The invention is explained below in exemplary embodiments with reference to the accompanying drawings. Show it:

• 1 exemplary application possibilities of the operating device according to the invention,
• 2 an exemplary embodiment of the field of electromagnets of the base station,
• 3 exemplary configurations of the permanent magnets of the control panel, and
• 4th Another exemplary embodiment of the permanent magnets of the control unit.

1 shows application areas and scenarios of the operating device according to the invention 10 in a vehicle. In 1a a section of an armrest 54 seen in a vehicle with a control panel above it 20th floats. The control unit 20th has an approximately oval shape in its surface area with a recess in the middle, the length expansion being significantly greater than the expansion in width.

In the 1a illustrated armrest 54 could also be a center console or another area of the vehicle. A representation with an armrest 54 between two vehicle seats 50 and the operating device 10 based on 1a is in 1b shown.

In the armrest 54 is the base station 30th the control device 10 integrated and indicated by a dashed line. With regard to the design of the base station 30th and the control unit 20th itself will be on the subsequent 2 until 4th referenced.
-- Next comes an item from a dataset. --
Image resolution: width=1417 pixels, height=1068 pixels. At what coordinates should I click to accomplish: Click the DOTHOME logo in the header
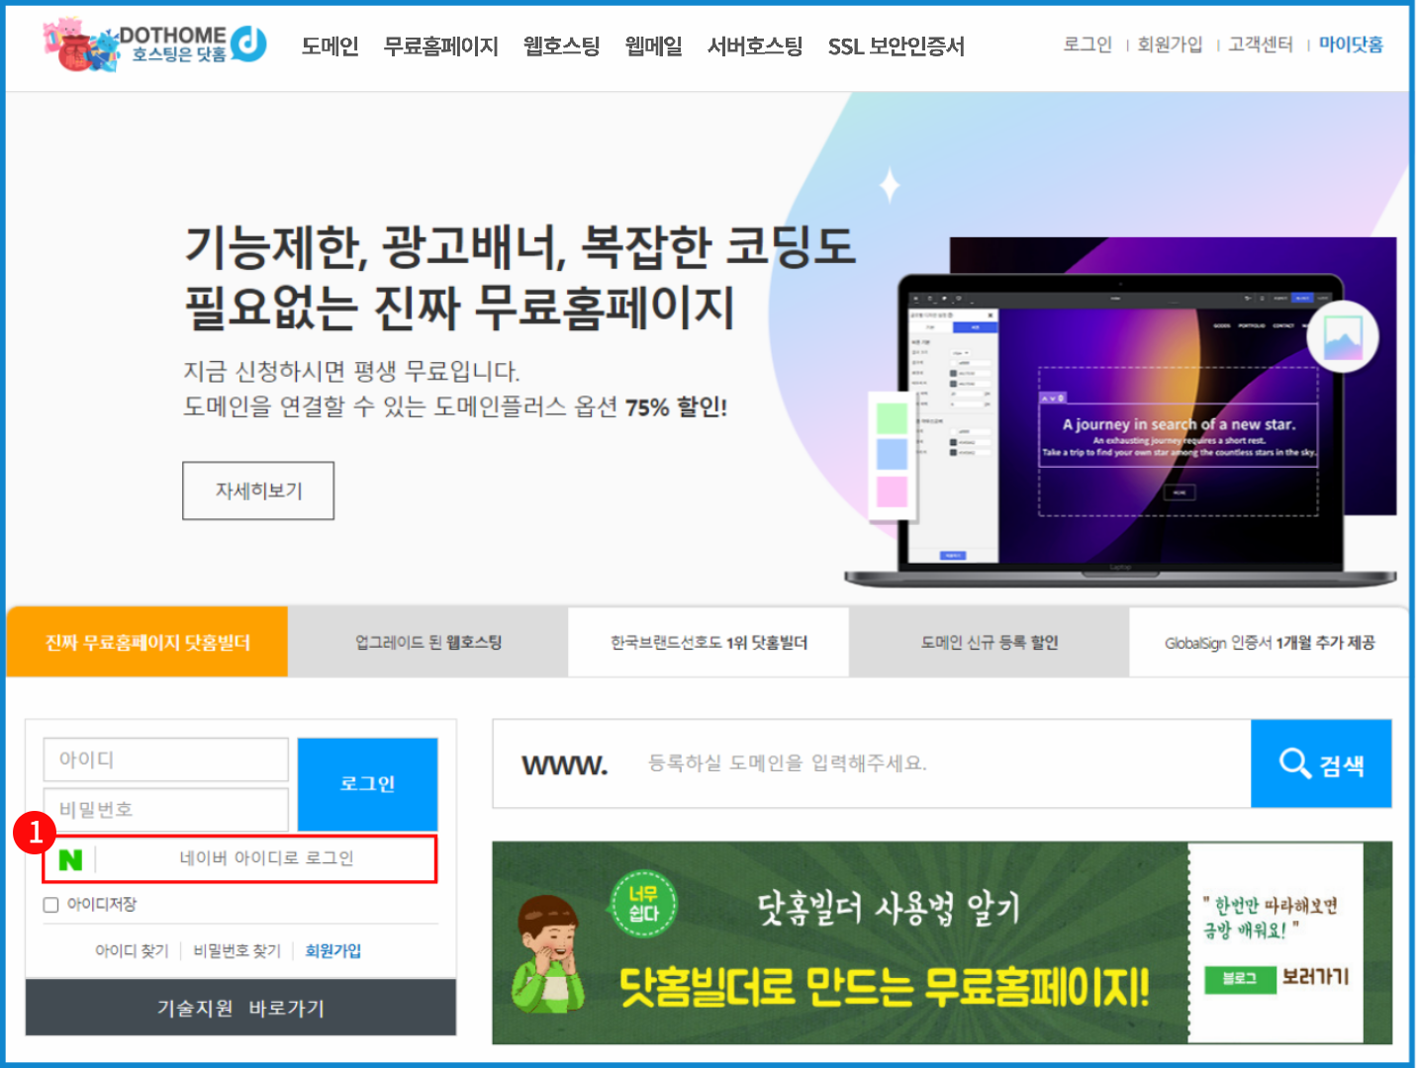click(x=156, y=45)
The control unit 20th is in a standby state in which it is by means of magnetic levitation over the base station 30th floats. It can perform small up and down movements to make it clear to a user that the control unit 20th is ready to receive operator actions. Will be the control panel 20th not required, takes the control device 10 a state of rest in which no magnetic levitation is effective and the control panel 20th on the armrest 54 or the area of the base station 30th rests. This can be done in the armrest 54 in the area of the base station 30th a recess may be formed around the control panel 20th secure against slipping while driving. Is the control device 10 In this case, designed with a device for inductive charging of the control panel, charging of an energy store in the control panel can now be initiated.

The operating device according to the invention 10 can also, as in 1c shown in or on a seat 52 a vehicle seat 50 be realized. This is the base station 30th in the seat 52 integrated and the control panel 20th hovers over it by means of magnetic levitation.

the 1d and 1e show the interaction of a user 60 with the control device 10 and especially the control panel 20th . So in 1d by means of an in-vehicle interior monitoring system using a camera, that the user 60 his hand on the control panel 20th moved and this then put into a standby state. As shown by the arrow, the hand of the user hovers 60 counteract by increasing the intensity of the magnetic field generated by the base station 30th is generated, is slowly increased. The magnetic field generated by means of electromagnets is symbolized by a horseshoe-shaped magnet with a lightning bolt.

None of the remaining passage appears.